Following fans’ initial shock at their first impressions of Qatar’s World Cup accommodation, one TikTok user has given a deeper dive into the country’s £175-a-night fan tents.
Earlier videos had showed a “tent village” of closely huddled white canvas structures, with glimpses of simple, wood-framed twin beds and campsite style toilet blocks.
On Monday, BBC sports journalist Emily Brooks posted a more in-depth video review of the tents, which appear to be in the same unnamed fan village as the earlier footage. She said she arrived two days before the World Cup started on Sunday.

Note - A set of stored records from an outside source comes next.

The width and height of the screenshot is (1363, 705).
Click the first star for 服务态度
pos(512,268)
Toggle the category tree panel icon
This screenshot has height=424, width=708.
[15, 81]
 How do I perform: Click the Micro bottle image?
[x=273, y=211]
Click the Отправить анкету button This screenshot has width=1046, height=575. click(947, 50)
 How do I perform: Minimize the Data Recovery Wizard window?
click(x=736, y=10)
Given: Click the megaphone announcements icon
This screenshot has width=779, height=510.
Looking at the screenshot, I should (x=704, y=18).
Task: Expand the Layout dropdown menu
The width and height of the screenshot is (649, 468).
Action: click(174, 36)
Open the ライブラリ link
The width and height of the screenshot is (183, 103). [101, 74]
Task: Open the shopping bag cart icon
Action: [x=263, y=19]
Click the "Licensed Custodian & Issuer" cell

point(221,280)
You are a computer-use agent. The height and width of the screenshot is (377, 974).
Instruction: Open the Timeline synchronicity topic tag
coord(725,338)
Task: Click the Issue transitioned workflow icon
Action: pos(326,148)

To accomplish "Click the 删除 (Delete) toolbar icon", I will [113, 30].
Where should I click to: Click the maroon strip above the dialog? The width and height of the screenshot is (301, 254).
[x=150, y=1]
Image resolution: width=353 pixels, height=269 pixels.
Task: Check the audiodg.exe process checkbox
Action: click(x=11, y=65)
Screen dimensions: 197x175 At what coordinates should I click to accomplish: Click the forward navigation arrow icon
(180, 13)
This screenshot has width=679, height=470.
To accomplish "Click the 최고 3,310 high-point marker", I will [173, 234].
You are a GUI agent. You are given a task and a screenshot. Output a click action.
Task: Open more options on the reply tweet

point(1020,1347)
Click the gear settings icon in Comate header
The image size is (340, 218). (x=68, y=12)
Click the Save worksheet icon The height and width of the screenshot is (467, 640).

“POV: You’re staying in one of the World Cup fan camps,” wrote Ms Brooks, showing footage of white tents lined up along a gravel pathway.
In the video, she pulls back the square of carpet in her own tent to find sand underneath; goes to austere metal toilet blocks to find no toilet paper; and advises residents to “let the water run for a bit before you brush your teeth”, showing murky water initially spurting from a tap.
Ms Brooks filmed the footage at Doha’s Qetaifan Island Fan Village, which sold units to guests visiting for the event for £175 a night, including a breakfast box, wifi and 24-hour reception.
In the clip, she also shows a small, flimsy padlock used to lock the zip-edged “door” of each tent; and films herself waking to 29C heat, with only a small standing fan provided as air conditioning.
“The first thing that hit us was the heat – it was pretty hot in there,” she describes in the video. “We did have a fan though, but at this point it felt like it was just pushing hot air around.”
Defending the hospitality, she also confirmed that “there was electricity and pretty decent wifi”.
The tent villages, which are in several locations around Qatar, have been widely compared to 2017’s Fyre Festival, which promised influencers luxurious accommodation but then provided government-standard hurricane relief tents.
In Ms Brooks’ video, the “breakfast boxes” provided to tent guests are certainly reminiscent of the festival’s infamous cheese sandwich. They contain a croissant, small bottle of water, muffin, orange juice carton, banana and a sachet of instant coffee – though Ms Brooks writes: “There was nowhere to fill [it] up with hot water”.